The Unix Philosophy:

This is the Unix philosophy: Write programs that do one thing and do it well. Write programs to work together. Write programs to handle text streams, because that is a universal interface.

Brian Kernighan explains how to “glue” together Unix programs (via AT&T archives):

grep

One of the most well-known Unix utilities, grep is as much a verb as it is a noun, e.g. “grep those files”.

While you can use grep to look for literal word patterns, like your typical Find command in a word-processor.

An excerpt of its man description in 6th edition of Unix:

NAME
 grep — search a file for a pattern

DESCRIPTION
 Grep searches the input files (standard input default) for
 lines matching the regular expression. Normally, each line
 found is copied to the standard output. If the -v flag is
 used, all lines but those matching are printed. If the -c
 flag is used, only a count of matching lines is printed.

grep-likes: ack and ag

Note that for this class, we’ll be using either of these grep-likes:

  • ack - this is installed on the McClatchy Hall iMacs and will be installed on the Amazon cloud servers.
  • ag - this is installed on the Stanford Farmshare machines, i.e. cardinal.stanford.edu.

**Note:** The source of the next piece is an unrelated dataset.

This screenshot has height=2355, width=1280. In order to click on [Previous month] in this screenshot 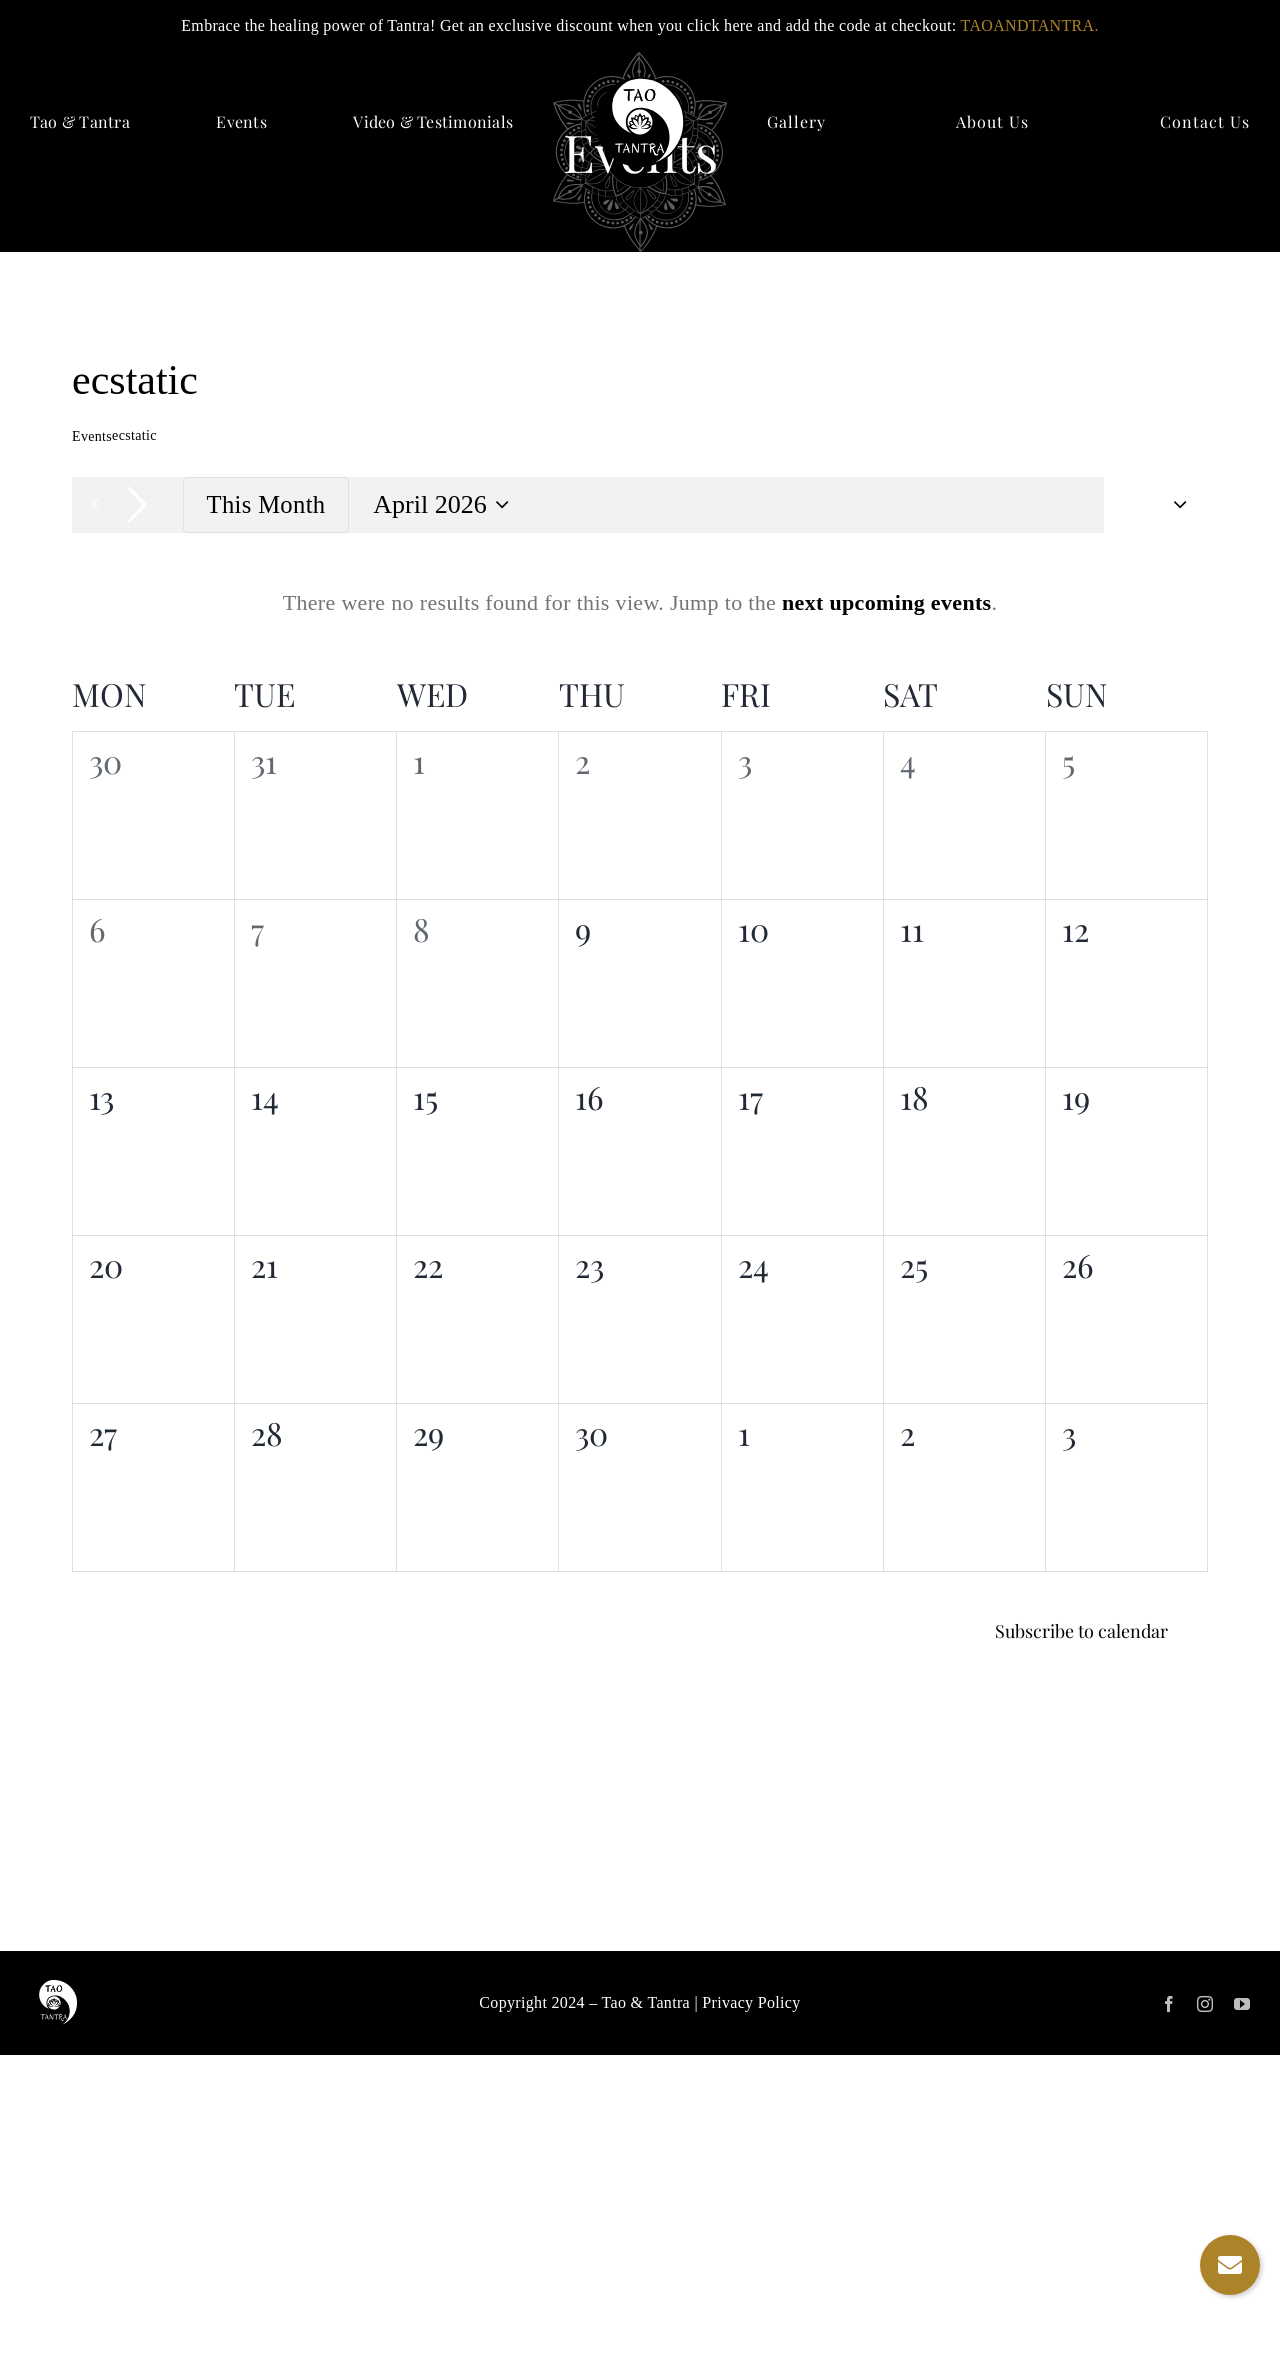, I will do `click(95, 505)`.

You can try installing them on your own, but the main reason we use them is because the version of grep installed on OSX is not as fully-featured as we need. Mainly, the difference is that ack and ag support the full range of regular expressions we want (commonly referred to as Perl-compatible regular expressions)

Otherwise, the tools share common flags, such as -o for print matching output and -v for print non-matching lines.